About this exercise – Return every record below exactly.

Material for the task –
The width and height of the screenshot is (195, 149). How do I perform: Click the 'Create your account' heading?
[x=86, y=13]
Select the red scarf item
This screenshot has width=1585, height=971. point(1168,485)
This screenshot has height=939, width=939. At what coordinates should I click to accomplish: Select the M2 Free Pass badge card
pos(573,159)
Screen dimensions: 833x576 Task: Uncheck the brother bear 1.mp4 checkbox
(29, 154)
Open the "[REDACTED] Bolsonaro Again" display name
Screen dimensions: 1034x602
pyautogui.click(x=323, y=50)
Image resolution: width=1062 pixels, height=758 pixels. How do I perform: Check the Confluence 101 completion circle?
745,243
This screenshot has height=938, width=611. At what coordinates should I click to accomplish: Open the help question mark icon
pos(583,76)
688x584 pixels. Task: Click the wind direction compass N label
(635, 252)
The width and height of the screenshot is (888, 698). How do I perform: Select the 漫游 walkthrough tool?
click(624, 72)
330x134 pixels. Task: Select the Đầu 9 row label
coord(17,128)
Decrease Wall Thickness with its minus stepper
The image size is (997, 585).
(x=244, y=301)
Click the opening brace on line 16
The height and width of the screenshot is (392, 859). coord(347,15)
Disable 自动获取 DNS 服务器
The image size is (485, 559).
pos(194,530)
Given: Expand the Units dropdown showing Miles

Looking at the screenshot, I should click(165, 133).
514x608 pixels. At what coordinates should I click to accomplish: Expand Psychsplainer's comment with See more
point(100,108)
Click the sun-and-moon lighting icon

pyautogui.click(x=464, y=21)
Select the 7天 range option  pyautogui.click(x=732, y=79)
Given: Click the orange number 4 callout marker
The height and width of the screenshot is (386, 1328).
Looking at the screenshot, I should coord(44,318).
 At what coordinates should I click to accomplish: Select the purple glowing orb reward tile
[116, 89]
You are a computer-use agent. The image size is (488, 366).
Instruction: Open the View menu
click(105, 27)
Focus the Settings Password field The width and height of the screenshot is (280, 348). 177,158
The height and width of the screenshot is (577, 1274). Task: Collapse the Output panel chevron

Written answer –
The width and height of the screenshot is (195, 149). How do I perform: Click the 'Create your account' heading?
[x=86, y=13]
Select the red scarf item
This screenshot has width=1585, height=971. point(1168,485)
This screenshot has height=939, width=939. At what coordinates should I click to accomplish: Select the M2 Free Pass badge card
pos(573,159)
Screen dimensions: 833x576 Task: Uncheck the brother bear 1.mp4 checkbox
(29, 154)
Open the "[REDACTED] Bolsonaro Again" display name
Screen dimensions: 1034x602
pyautogui.click(x=323, y=50)
Image resolution: width=1062 pixels, height=758 pixels. How do I perform: Check the Confluence 101 completion circle?
745,243
This screenshot has height=938, width=611. At what coordinates should I click to accomplish: Open the help question mark icon
pos(583,76)
688x584 pixels. Task: Click the wind direction compass N label
(635, 252)
The width and height of the screenshot is (888, 698). How do I perform: Select the 漫游 walkthrough tool?
click(624, 72)
330x134 pixels. Task: Select the Đầu 9 row label
coord(17,128)
Decrease Wall Thickness with its minus stepper
The image size is (997, 585).
(x=244, y=301)
Click the opening brace on line 16
The height and width of the screenshot is (392, 859). coord(347,15)
Disable 自动获取 DNS 服务器
The image size is (485, 559).
pos(194,530)
Given: Expand the Units dropdown showing Miles

Looking at the screenshot, I should click(165, 133).
514x608 pixels. At what coordinates should I click to accomplish: Expand Psychsplainer's comment with See more
point(100,108)
Click the sun-and-moon lighting icon

pyautogui.click(x=464, y=21)
Select the 7天 range option  pyautogui.click(x=732, y=79)
Given: Click the orange number 4 callout marker
The height and width of the screenshot is (386, 1328).
Looking at the screenshot, I should coord(44,318).
 At what coordinates should I click to accomplish: Select the purple glowing orb reward tile
[116, 89]
You are a computer-use agent. The image size is (488, 366).
Instruction: Open the View menu
click(105, 27)
Focus the Settings Password field The width and height of the screenshot is (280, 348). 177,158
The height and width of the screenshot is (577, 1274). Task: Collapse the Output panel chevron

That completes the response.